Apple has one unified goal, I believe, driving all its media efforts: it aspires to utilize hardware, software, and services to provide the entirety of a user’s media experience. If you consume media, Apple wants to provide the full stack of that consumption, from media delivery to media discovery. My aim in this story is to share an overview of how that goal is being fulfilled today.

This is big — the kind of thing that, in hindsight, was indicated when they dropped “Computer” from the “Apple Computer, Inc.” name.

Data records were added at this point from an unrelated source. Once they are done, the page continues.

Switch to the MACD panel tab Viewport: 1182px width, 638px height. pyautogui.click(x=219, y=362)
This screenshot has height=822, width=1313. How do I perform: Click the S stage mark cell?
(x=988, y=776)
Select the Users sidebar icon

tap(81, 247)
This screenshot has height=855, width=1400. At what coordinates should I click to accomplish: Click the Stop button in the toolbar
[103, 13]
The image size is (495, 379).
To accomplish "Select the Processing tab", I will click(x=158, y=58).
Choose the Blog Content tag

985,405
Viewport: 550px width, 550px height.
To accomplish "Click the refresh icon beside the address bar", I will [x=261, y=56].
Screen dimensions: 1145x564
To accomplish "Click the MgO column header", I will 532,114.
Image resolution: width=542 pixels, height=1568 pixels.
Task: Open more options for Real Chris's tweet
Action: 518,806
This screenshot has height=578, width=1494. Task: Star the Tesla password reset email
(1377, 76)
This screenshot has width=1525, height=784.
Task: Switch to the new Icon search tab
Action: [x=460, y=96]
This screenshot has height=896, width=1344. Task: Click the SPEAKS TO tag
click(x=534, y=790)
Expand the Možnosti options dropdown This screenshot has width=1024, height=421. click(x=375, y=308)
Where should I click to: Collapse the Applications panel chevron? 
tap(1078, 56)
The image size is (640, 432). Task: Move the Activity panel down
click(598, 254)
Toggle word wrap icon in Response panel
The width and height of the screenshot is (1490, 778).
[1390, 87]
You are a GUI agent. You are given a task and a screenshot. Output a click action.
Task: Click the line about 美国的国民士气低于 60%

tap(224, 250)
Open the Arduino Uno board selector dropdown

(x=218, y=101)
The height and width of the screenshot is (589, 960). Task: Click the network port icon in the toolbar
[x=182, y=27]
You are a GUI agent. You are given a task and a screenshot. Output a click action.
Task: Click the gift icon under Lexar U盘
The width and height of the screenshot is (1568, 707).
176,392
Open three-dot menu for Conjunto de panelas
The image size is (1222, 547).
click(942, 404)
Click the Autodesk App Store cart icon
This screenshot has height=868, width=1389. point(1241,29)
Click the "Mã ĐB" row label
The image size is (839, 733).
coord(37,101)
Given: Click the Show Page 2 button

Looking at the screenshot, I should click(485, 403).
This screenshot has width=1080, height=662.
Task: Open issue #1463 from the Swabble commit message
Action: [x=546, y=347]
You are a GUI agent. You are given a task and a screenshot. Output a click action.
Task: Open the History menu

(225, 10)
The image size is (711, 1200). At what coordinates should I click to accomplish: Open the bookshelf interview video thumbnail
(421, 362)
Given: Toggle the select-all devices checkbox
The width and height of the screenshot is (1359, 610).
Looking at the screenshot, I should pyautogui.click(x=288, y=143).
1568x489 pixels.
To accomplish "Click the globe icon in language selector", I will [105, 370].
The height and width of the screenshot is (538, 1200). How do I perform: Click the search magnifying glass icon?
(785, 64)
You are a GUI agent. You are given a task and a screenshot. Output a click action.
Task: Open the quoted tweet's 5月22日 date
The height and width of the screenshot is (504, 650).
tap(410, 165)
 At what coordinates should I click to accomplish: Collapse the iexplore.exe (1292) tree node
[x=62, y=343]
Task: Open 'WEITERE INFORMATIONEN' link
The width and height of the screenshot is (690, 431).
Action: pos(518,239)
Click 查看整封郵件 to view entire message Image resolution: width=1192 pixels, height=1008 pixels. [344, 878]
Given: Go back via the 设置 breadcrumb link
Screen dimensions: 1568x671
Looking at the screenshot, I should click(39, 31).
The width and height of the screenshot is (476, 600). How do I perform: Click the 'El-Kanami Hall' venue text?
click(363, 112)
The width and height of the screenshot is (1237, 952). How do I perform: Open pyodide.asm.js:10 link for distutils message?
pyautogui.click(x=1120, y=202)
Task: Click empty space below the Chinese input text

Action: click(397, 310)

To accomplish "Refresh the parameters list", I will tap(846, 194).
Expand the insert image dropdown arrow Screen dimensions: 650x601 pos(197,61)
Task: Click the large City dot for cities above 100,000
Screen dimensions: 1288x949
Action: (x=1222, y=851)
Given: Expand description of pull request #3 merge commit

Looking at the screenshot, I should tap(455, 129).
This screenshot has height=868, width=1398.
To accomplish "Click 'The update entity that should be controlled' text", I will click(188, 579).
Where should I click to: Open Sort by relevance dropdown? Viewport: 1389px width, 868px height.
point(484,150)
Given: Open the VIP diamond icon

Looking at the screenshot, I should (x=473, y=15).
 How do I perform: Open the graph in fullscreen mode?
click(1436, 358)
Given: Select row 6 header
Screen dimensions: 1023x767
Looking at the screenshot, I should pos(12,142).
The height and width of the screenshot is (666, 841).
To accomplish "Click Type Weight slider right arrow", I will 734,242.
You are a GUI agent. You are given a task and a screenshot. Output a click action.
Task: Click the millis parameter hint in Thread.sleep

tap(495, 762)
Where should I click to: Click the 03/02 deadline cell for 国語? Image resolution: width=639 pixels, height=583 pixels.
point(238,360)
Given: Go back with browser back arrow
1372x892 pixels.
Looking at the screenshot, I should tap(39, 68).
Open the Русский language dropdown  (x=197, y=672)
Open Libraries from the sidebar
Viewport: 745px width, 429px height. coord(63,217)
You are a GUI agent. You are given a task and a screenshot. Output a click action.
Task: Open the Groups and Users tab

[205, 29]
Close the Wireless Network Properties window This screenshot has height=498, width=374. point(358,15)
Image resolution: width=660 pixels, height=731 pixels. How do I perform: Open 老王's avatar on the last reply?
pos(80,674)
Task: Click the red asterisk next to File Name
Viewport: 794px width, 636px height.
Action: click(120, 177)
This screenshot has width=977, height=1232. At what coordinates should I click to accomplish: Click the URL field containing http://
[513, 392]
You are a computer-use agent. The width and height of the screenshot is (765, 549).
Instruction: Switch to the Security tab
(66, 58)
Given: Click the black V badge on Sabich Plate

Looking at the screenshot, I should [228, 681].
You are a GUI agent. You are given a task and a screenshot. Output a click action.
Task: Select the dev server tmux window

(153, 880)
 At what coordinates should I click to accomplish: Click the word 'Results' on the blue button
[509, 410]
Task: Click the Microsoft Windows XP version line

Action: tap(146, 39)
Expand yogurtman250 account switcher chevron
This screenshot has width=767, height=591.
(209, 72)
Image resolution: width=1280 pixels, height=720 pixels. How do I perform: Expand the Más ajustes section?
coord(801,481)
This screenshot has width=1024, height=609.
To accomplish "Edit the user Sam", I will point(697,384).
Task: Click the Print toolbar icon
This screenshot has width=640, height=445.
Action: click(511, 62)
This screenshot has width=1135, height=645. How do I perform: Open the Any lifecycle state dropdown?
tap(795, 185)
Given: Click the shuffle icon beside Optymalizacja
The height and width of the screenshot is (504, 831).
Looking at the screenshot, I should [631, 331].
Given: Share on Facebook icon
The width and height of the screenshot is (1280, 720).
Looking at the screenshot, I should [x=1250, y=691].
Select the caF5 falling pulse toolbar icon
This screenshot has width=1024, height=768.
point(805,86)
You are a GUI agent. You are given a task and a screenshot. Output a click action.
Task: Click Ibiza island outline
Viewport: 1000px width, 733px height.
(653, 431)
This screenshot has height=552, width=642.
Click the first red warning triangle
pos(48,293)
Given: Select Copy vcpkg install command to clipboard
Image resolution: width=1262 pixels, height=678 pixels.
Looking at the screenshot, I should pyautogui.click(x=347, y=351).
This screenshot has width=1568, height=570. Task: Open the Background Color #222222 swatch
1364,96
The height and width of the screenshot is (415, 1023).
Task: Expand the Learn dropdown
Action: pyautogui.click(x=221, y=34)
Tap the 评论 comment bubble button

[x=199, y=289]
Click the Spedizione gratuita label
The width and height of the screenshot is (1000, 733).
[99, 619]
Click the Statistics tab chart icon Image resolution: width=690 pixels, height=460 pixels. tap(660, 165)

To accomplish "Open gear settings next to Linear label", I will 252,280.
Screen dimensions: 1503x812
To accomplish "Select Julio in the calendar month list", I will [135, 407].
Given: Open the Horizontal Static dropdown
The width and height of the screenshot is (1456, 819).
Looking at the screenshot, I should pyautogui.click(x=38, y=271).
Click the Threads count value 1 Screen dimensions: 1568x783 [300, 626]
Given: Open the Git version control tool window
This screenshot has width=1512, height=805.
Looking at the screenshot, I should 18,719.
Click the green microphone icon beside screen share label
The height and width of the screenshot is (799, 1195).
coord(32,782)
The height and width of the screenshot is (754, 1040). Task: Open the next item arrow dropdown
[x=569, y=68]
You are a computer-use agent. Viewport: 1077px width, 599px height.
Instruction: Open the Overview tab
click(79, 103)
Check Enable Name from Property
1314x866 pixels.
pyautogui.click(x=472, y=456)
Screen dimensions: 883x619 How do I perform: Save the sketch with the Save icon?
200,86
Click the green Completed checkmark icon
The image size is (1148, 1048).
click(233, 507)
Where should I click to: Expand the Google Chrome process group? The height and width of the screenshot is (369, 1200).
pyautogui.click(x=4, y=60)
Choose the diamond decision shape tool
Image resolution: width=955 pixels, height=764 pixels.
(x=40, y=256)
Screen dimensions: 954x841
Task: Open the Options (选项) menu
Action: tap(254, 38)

Apple Rumoured to Be Considering a Combined Media Subscription

Anna Washenko, Radio and Internet News:

Apple may be planning a new type of multimedia content subscription. The Information (paywall) reports that Apple is considering a single package that would combine Apple Music with the company’s original TV and video projects and its overhauled news app. Each of the services would still be available individually, but a single access point would position Apple as a single-stop purveyor of entertainment.

Several of the other leading tech companies have pursued similar paths. Amazon Prime combines several perks for repeat customers of the ecommerce giant and Google’s YouTube Premium is making another effort to blend subscription music and video on the platform. The potential for Apple to incorporate its recent acquisition of Texture, frequently billed as “the Netflix of magazines,” is a new wrinkle for this type of joint package.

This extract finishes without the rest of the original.